>> Begin Selected passage

Different content in each eye

Hi all,

We’ve been using the standard Oculus plugin for a while, and aside from the juddering problems caused by the most recent oculus runtimes, we’ve not had any issue with it.

We’re keen to move to using Unity 5.1, but one thing we’ve come up against whilst looking to move is that there are no longer 2 cameras in the editor view. As such, situations where we’re playing different content to both eyes (stereo video for example) no longer work.

Is there an obvious way to get around this that we’re missing at the moment? There must still be a way to talk to the different eye cameras independently?

Thanks in advance for any help!

SB

Hey,

We are aware that there is currently no way to draw different things to each eye. We have a solution at the shader level that we’re working on. We will set a specific uniform constant shader variable with the eye index (if said variable exists in the shader), and your shader can draw differently based on that value. Would like to know if this is sufficient for your purposes or if you need something higher level?

I think it would be very useful if this was available as a Unity function, so that we could detect in OnPostRender which eye was actually rendering.

>> End Selected passage

**Task requirements:**
1 – Decide whether each statement below agrees with the forum thread about different content in each eye. Answer yes or no for each, and quote the deciding words of the thread.
(a) The first poster has had no problems of any kind with the standard Oculus plugin.
(b) After the move to Unity 5.1, the editor view no longer has two cameras.
(c) The reply describes a solution being worked on at the shader level.
2 – In the forum thread about different content in each eye, what value will be placed in the specific uniform constant shader variable?
3 – Retype the part of the forum thread about different content in each eye between "Is there an" and "was actually rendering.", inclusive.

>> Begin Data section

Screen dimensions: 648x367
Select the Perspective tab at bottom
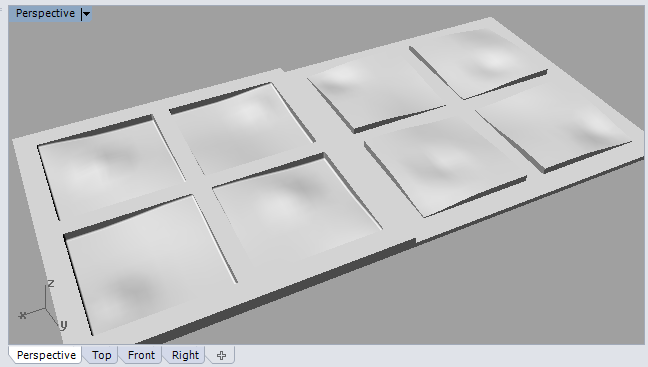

>> End Data section

**Solution list:**
1 –
(a) No: "aside from the juddering problems caused by the most recent oculus runtimes, we’ve not had any issue with it."
(b) Yes: "there are no longer 2 cameras in the editor view."
(c) Yes: "We have a solution at the shader level that we’re working on."

2 – The eye index.

3 –
Is there an obvious way to get around this that we’re missing at the moment? There must still be a way to talk to the different eye cameras independently?

Thanks in advance for any help!

SB

Hey,

We are aware that there is currently no way to draw different things to each eye. We have a solution at the shader level that we’re working on. We will set a specific uniform constant shader variable with the eye index (if said variable exists in the shader), and your shader can draw differently based on that value. Would like to know if this is sufficient for your purposes or if you need something higher level?

I think it would be very useful if this was available as a Unity function, so that we could detect in OnPostRender which eye was actually rendering.